■ DIRECTION
Rewrite every entry below with "table" swapped for "grid" and nothing else altered. Leave the pictures out of your answer.

Dataset rows

########################################

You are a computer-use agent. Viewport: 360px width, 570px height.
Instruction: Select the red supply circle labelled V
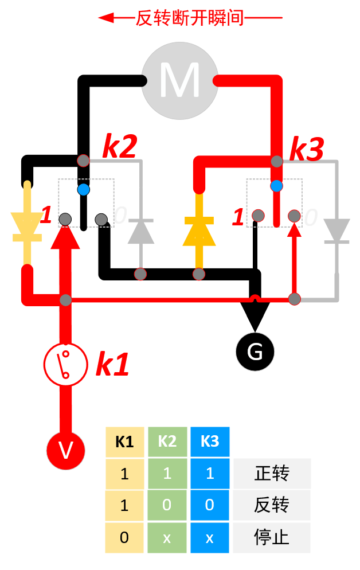point(66,450)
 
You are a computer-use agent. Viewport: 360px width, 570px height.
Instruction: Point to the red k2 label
point(119,147)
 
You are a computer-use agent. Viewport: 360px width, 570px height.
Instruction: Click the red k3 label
point(306,150)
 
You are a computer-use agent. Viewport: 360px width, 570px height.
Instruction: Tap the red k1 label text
point(112,365)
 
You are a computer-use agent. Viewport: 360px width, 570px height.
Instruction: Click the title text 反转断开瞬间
point(190,18)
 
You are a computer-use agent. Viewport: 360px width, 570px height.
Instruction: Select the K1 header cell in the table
point(124,442)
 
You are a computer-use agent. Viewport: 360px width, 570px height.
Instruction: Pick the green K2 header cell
point(167,442)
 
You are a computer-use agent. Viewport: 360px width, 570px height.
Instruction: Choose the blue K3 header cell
point(210,442)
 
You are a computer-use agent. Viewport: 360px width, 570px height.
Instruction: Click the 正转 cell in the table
point(272,474)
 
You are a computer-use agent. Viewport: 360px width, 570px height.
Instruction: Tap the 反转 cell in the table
point(272,506)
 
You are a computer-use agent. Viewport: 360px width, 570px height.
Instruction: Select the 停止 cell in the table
point(272,538)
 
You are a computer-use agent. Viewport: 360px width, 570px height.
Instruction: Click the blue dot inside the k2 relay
point(84,189)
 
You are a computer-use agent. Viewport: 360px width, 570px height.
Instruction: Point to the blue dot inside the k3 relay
point(277,186)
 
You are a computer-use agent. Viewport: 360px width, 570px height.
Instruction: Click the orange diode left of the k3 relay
point(199,229)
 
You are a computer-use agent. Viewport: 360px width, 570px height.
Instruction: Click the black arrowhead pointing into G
point(255,315)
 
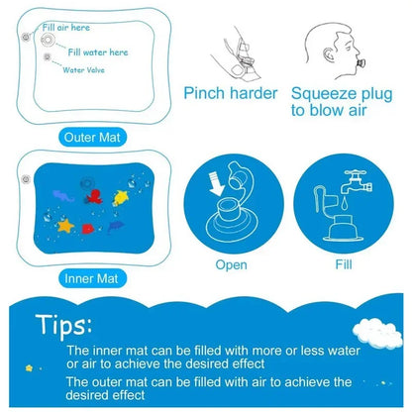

########################################

■ EXERCISE RESPONSE
You are a computer-use agent. Viewport: 360px width, 570px height.
Instruction: Select the red supply circle labelled V
point(66,450)
 
You are a computer-use agent. Viewport: 360px width, 570px height.
Instruction: Point to the red k2 label
point(119,147)
 
You are a computer-use agent. Viewport: 360px width, 570px height.
Instruction: Click the red k3 label
point(306,150)
 
You are a computer-use agent. Viewport: 360px width, 570px height.
Instruction: Tap the red k1 label text
point(112,365)
 
You are a computer-use agent. Viewport: 360px width, 570px height.
Instruction: Click the title text 反转断开瞬间
point(190,18)
 
You are a computer-use agent. Viewport: 360px width, 570px height.
Instruction: Select the K1 header cell in the grid
point(124,442)
 
You are a computer-use agent. Viewport: 360px width, 570px height.
Instruction: Pick the green K2 header cell
point(167,442)
 
You are a computer-use agent. Viewport: 360px width, 570px height.
Instruction: Choose the blue K3 header cell
point(210,442)
 
You are a computer-use agent. Viewport: 360px width, 570px height.
Instruction: Click the 正转 cell in the grid
point(272,474)
 
You are a computer-use agent. Viewport: 360px width, 570px height.
Instruction: Tap the 反转 cell in the grid
point(272,506)
 
You are a computer-use agent. Viewport: 360px width, 570px height.
Instruction: Select the 停止 cell in the grid
point(272,538)
 
You are a computer-use agent. Viewport: 360px width, 570px height.
Instruction: Click the blue dot inside the k2 relay
point(84,189)
 
You are a computer-use agent. Viewport: 360px width, 570px height.
Instruction: Point to the blue dot inside the k3 relay
point(277,186)
 
You are a computer-use agent. Viewport: 360px width, 570px height.
Instruction: Click the orange diode left of the k3 relay
point(199,229)
 
You are a computer-use agent. Viewport: 360px width, 570px height.
Instruction: Click the black arrowhead pointing into G
point(255,315)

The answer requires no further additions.